時間構成も単純な編年体ではなく、新たな章が始まるごとに時間が遡ったりして設定も映像も意表をつき、しかも単純な回想ではなくそれ自体完結したエピソードにもなっていて、その中で冒頭の謎めいたところが説明的でなく解き明かされていく話法が秀逸。

タイトルのブリムストーンとは硫黄の意味だが、当然聖書のソドムとゴモラを滅ぼした硫黄の火からとっているのだろう。
登場する娼館の名がINFERNOというくらいなのだから。

バイオレンスシーンが必ずしも直接描写が多いわけではないのに非常に強烈。
ガイ・ピアース演じる牧師(というか、自ら語る言葉のように偽預言者=偽りの神の言葉を預かる者)が、「ファニーとアレクサンデル」のヴェルゲルス主教(ヤン・マルムシェー)のような継子いじめ(しかもここでは性的虐待すら含む)をするおぞましさは映画的文体の強靭さがなければ耐えられないレベル。
あるいは「狩人の夜」のロバート・ミッチャムのように、いったいどこまで普通の人間なのかそれとも超自然的な存在なのかわからないような感じもある。
子羊を惨殺するのは自らをよき羊飼い=キリストに喩えているつもりか。

ヒロインが猿轡のような器具をはめられたり舌を切ったりしてしてはじめにあるもの=言葉を奪われている存在なのが象徴的。

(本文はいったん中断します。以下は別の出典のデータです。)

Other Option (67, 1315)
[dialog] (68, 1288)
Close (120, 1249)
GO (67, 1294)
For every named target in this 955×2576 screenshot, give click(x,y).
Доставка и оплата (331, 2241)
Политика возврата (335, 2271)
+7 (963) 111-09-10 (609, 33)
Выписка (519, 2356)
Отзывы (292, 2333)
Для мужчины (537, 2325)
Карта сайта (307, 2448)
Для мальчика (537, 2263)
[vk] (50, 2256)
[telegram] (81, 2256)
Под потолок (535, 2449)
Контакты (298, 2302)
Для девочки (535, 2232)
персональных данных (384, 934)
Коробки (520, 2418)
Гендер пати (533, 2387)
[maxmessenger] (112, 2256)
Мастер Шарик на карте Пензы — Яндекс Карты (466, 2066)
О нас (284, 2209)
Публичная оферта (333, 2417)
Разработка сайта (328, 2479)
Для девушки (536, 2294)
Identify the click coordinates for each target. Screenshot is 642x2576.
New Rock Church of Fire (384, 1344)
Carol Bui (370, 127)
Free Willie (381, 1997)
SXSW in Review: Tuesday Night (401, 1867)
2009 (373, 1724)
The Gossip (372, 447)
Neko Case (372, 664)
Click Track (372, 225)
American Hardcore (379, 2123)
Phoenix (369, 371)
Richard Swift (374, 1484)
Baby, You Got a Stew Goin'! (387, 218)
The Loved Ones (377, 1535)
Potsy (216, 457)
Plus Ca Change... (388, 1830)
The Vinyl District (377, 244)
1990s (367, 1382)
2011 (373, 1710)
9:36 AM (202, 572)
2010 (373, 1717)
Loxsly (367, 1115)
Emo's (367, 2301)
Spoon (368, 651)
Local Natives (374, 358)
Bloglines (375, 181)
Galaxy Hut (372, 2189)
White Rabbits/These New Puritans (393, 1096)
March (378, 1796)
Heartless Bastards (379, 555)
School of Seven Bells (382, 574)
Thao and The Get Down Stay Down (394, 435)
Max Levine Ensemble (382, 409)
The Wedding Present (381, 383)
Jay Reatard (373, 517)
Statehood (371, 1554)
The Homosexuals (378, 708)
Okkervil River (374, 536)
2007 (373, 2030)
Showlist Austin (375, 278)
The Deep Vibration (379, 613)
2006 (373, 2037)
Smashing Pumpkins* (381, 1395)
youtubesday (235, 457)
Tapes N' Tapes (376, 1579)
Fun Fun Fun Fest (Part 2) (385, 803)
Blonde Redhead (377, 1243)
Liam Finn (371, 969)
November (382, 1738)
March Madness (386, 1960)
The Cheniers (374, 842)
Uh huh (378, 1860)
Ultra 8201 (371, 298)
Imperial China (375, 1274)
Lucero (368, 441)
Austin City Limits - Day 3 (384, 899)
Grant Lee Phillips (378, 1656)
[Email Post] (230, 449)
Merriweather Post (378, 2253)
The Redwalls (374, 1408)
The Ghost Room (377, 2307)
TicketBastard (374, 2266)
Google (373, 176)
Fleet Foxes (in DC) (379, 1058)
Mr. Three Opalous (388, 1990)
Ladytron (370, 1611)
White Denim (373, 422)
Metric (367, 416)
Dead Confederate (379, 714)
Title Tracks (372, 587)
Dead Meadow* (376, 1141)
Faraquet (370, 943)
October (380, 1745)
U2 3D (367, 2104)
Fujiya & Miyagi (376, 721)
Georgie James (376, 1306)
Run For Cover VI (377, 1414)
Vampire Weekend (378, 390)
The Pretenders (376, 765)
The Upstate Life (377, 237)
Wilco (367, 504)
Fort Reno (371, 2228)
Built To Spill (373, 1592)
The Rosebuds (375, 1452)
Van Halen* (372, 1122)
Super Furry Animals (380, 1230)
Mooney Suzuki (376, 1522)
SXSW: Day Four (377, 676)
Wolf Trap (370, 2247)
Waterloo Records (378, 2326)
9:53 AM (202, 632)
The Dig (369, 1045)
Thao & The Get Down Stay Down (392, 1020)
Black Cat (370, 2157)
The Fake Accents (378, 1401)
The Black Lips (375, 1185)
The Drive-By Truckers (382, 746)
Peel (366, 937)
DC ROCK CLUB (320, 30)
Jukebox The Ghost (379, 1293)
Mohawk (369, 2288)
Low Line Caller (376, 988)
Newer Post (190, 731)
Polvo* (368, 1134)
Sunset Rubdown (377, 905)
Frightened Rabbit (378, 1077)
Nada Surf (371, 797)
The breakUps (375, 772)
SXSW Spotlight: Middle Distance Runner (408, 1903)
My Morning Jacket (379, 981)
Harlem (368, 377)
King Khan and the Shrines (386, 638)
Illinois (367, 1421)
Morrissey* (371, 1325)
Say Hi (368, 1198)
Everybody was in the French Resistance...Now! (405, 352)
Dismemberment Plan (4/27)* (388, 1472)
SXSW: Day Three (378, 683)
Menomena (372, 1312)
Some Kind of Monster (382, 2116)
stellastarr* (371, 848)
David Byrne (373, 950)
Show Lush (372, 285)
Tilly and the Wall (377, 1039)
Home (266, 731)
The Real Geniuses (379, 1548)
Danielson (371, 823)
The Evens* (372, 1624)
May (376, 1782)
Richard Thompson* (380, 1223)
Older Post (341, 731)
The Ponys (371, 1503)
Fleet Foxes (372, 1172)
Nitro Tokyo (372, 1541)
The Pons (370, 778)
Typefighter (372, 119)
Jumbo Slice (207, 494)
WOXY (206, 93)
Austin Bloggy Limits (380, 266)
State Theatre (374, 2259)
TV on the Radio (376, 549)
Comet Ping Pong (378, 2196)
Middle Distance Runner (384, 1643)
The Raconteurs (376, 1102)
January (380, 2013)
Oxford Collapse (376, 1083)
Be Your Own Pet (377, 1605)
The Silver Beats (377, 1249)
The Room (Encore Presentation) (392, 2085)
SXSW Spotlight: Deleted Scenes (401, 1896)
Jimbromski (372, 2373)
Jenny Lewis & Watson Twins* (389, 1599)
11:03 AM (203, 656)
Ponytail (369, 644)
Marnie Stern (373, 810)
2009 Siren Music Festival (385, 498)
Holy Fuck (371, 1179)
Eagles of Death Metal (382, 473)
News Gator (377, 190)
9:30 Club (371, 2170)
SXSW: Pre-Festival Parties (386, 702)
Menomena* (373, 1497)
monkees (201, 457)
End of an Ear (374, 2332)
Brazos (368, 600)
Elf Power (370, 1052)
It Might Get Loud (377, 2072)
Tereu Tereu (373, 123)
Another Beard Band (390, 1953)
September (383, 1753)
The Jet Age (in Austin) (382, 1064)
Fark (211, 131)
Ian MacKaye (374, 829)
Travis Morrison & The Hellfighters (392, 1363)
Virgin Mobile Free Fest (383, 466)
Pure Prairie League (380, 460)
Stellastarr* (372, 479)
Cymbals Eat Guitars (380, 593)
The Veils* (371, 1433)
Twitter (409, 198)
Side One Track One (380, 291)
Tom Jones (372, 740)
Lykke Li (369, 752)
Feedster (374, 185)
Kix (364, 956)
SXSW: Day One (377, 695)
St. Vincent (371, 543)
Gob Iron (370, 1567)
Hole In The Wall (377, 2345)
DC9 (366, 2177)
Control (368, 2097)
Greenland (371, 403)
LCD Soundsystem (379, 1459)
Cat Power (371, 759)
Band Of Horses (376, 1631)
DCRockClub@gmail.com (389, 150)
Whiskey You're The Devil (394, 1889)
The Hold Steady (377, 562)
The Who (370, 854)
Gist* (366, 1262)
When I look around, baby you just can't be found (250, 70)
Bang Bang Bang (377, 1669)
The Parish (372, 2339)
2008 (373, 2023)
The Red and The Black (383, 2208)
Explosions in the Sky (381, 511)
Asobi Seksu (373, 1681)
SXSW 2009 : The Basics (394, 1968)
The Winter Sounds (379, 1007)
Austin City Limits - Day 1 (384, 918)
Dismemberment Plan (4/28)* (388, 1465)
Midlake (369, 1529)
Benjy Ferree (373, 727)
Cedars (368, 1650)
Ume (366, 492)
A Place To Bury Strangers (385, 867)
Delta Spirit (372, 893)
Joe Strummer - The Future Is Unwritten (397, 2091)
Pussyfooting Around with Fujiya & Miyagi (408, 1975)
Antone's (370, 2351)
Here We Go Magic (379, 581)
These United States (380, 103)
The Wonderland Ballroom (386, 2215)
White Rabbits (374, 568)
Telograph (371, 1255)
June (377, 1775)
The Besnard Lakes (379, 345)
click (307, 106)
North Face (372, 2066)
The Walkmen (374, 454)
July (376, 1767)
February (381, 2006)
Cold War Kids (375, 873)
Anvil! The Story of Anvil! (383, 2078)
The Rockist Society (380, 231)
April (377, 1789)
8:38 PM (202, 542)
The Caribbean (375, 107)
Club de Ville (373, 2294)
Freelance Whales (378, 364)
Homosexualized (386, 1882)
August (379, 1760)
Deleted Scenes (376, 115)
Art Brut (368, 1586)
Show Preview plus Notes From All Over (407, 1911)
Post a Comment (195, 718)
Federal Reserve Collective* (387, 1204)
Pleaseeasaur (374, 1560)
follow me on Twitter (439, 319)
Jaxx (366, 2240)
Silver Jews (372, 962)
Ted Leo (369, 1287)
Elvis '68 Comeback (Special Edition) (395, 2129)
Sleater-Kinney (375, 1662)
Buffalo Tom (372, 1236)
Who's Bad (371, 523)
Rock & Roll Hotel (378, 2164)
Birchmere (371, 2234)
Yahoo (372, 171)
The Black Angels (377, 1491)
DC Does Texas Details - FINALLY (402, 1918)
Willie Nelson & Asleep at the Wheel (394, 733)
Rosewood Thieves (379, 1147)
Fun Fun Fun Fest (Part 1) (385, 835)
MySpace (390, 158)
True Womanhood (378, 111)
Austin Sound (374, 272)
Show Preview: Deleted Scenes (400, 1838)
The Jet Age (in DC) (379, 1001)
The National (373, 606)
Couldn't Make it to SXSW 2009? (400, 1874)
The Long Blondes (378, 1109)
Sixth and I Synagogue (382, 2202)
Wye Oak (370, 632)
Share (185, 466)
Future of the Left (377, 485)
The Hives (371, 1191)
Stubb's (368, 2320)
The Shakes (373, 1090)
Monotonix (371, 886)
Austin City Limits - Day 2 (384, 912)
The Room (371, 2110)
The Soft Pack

牧師が処女性にバカにこだわる(なぜ聖母マリアは処女で子供を産むのか)のは命が生まれること=自分の生まれたこと自体に憎しみを持ってるのではないか、と思わせるくらいで、不気味なのはそういう性向を持つ男は割と一般的にいるのではないかという予感を感じされるところ。

主演のダコタ。ファニングが子役時代からのキャリアを持ち、子供だった時の顔を見知っているのが効いている。

キリスト教の持つ暗黒面と格闘している感のある異色ウェスタン。開拓期西部の無法地帯ぶり、暴力がもろに支配力につながっている身が縮むような怖さが良く出ている。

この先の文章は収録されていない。